Professor Marie-Andrée Jacob co-edits “The Research Handbook on Socio-Legal Studies of Medicine and Health”
Interdisciplinary chapters explore both how the terrain of medicine can generate new questions about law, regulation and the state, and how the law intersects with health and medicine at every level.
The School of Law’s Professor Marie-Andrée Jacob and Professor Anna Kirkland (University of Michigan) have co-edited “The Research Handbook on Socio-Legal Studies of Medicine and Health”. This timely Research Handbook offers significant insights into an understudied subject, bringing together a broad range of socio-legal studies of medicine to help answer complex and interdisciplinary questions about global health – a major challenge of our time.
Bringing together leading international scholars, the Research Handbook assembles concrete case studies to suggest avenues for further research on socio-legal inquiries, such as the construction of disorders by law, the reparation of injuries, and how race and gender impact justice.
The new Research Handbook on Socio-Legal Studies of Medicine and Health more than convinced me of the value of reading diverse subfields at the intersections of law and medicine together. That the editors and contributors achieved this while drawing out rather than downplaying different scholarly genealogies, and without forcing a shared normative goal, was especially impressive. This book is a vital contribution to navigating our post-coronavirus world.

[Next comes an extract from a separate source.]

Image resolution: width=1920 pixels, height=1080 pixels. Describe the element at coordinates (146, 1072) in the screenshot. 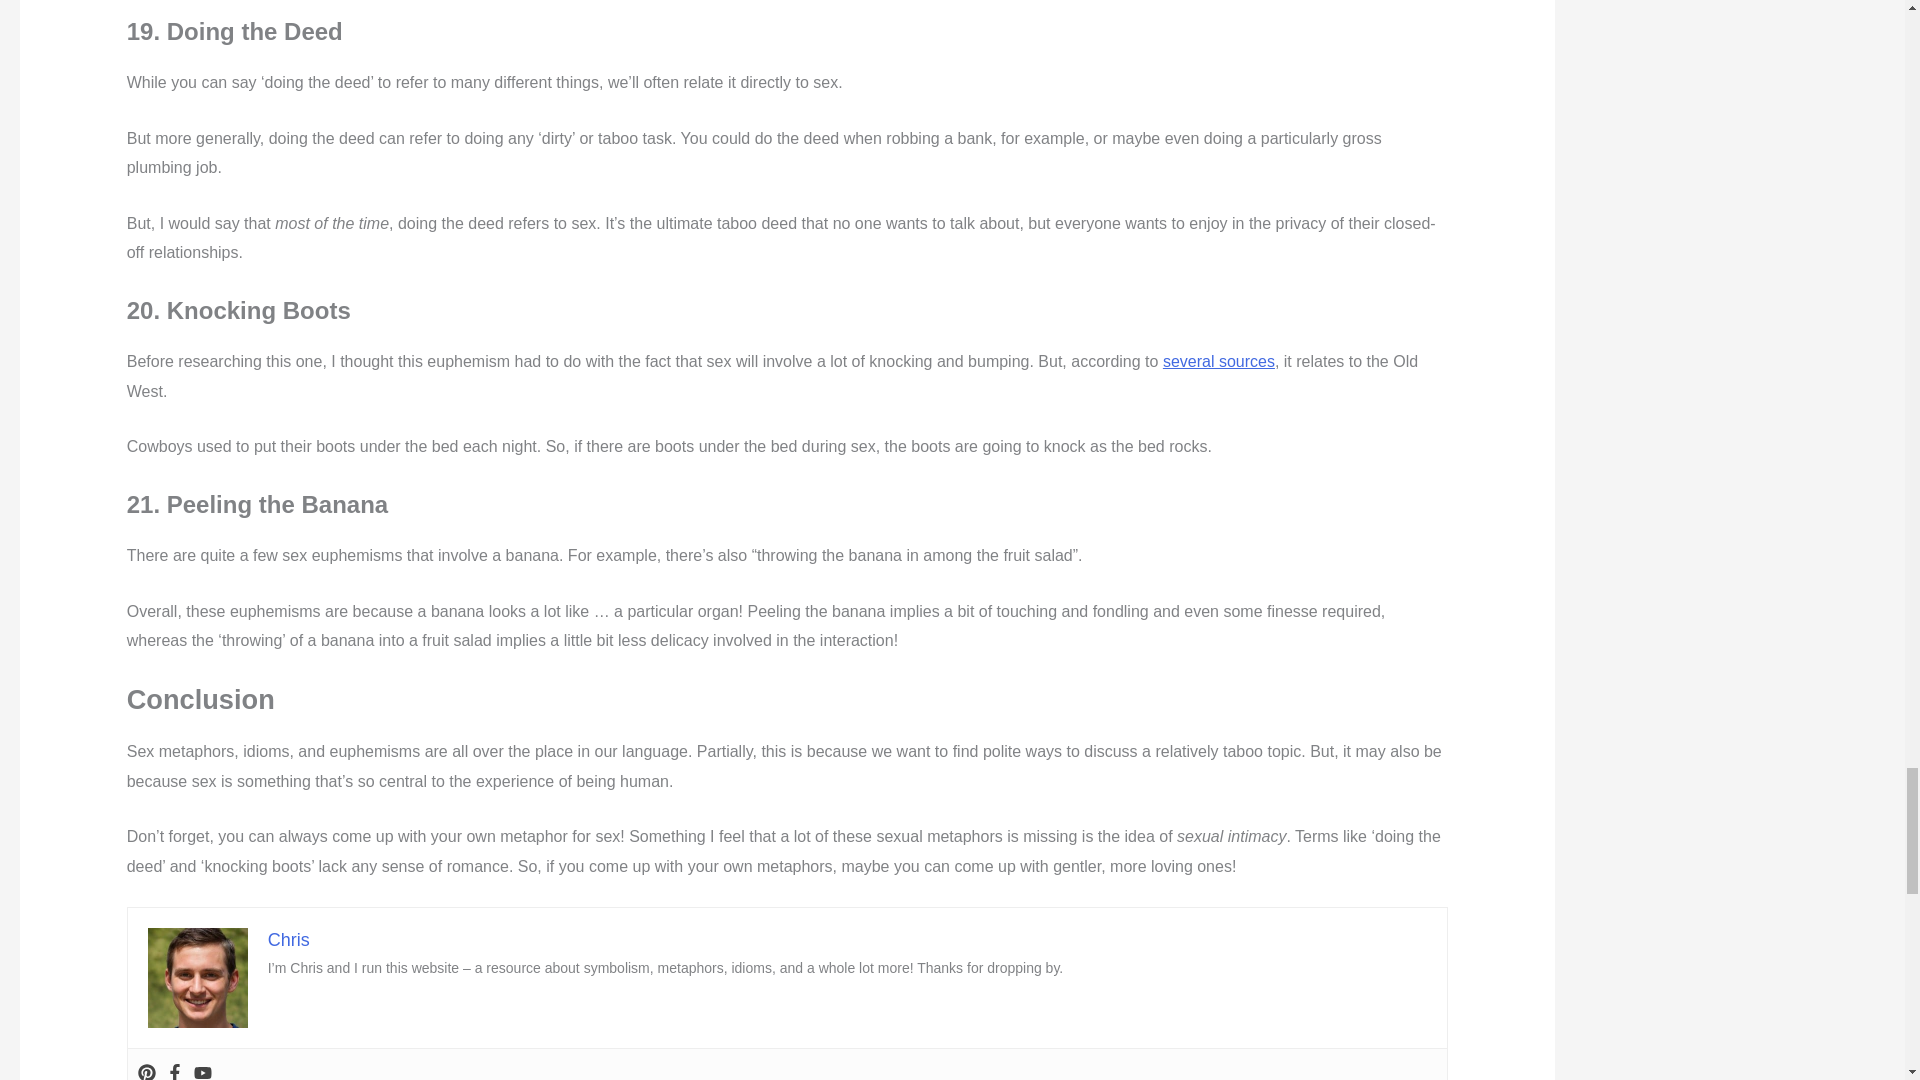

I see `Pinterest` at that location.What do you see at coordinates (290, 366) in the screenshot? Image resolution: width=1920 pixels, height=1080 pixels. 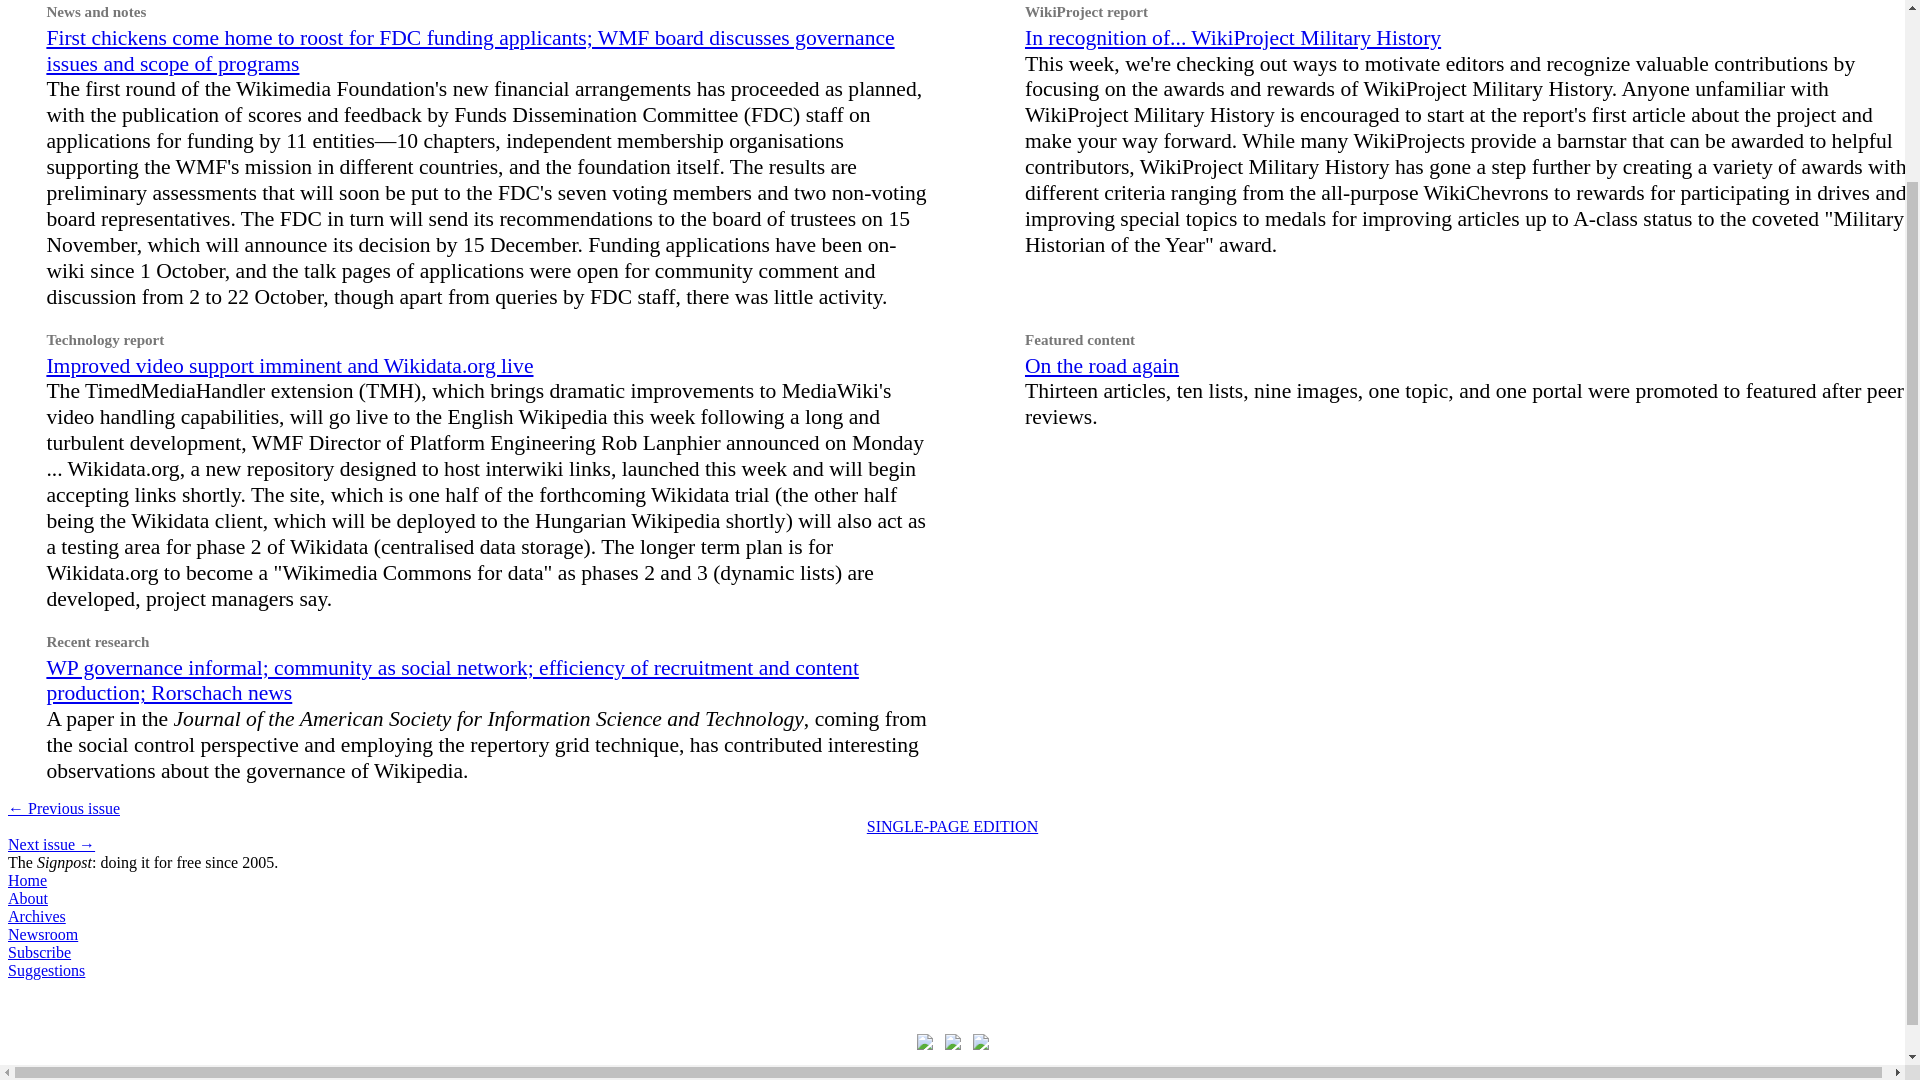 I see `Improved video support imminent and Wikidata.org live` at bounding box center [290, 366].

Professor Jacob told us "I am delighted that the Research Handbook is finally out! One of the perks of working on such a large international project is the friendship that it entails. In this sense working with my fantastic co-editor, and our collaborators across the globe, was a wonderful experience, from which I learned immensely. I'm grateful to the School of Law for hosting Prof Kirkland in Leeds last year to deliver a lecture and allow us to finish the book, and to my colleagues in the Centre for Law and Social Justice for the supportive research culture they provide."